New PETA Billboard Asks, ‘If You Wouldn’T Eat A Horse, Why Eat A Cow?’

For Immediate Release:

18 January 2013

Contact:

Ben Williamson +44 (0) 20 7837 6327, ext 229; [email protected]

London – A PETA billboard that depicts an animal who’s a cross between a horse and a cow and reads, “If You Wouldn’t Eat a Horse, Why Eat a Cow? Go Vegan”, could soon make its way to UK high streets. The group is negotiating with outdoor advertisers to display the ad after news reports that horse meat has been found in “beef” burgers on sale in the UK and Ireland. PETA’s point? That just like horses, cows and other animals raised for food feel pain and fear and suffer immensely when they are kept in intensive confinement on factory farms and have their throats slit in slaughterhouses.

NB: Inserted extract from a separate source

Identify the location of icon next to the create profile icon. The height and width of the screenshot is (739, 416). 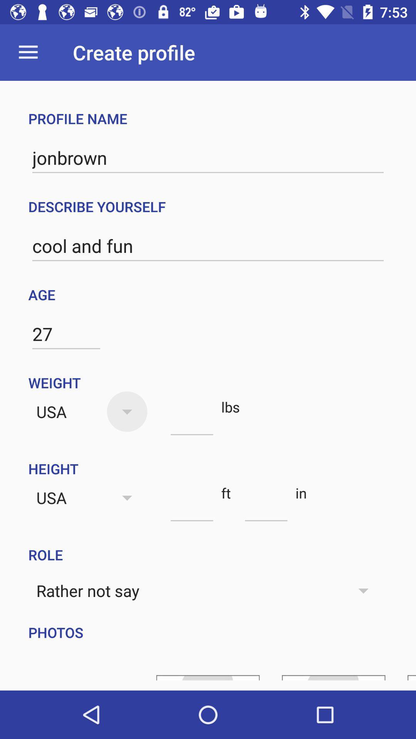
(28, 52).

“Brits who say ‘neigh’ to horse meat do so because they find ponies lovable, but lambs, pigs, chickens and others are killed for food without many people so much as batting an eyelid or considering their ordeal”, says PETA’s Mimi Bekhechi. “We should ask ourselves why one species is petted and the other is ground up without a thought.”

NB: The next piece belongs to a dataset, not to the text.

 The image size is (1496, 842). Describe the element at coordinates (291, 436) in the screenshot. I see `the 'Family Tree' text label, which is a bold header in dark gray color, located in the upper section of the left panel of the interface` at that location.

Before they end up on our plates, the overwhelming majority of animals are raised on filthy, crowded factory farms, where they are caged and deprived of all that is natural and important to them. They rarely – if ever – smell fresh air or feel the sun on their backs until the day that they are sent off to slaughter. They endure a lifetime of suffering merely so that humans can have a fleeting taste of flesh. Besides causing animals to suffer on a massive scale, consumption of meat has been conclusively linked to heart disease, strokes, cancer, obesity and diabetes, and the UN recently concluded that a global shift toward a vegan diet is necessary to combat the worst effects of climate change.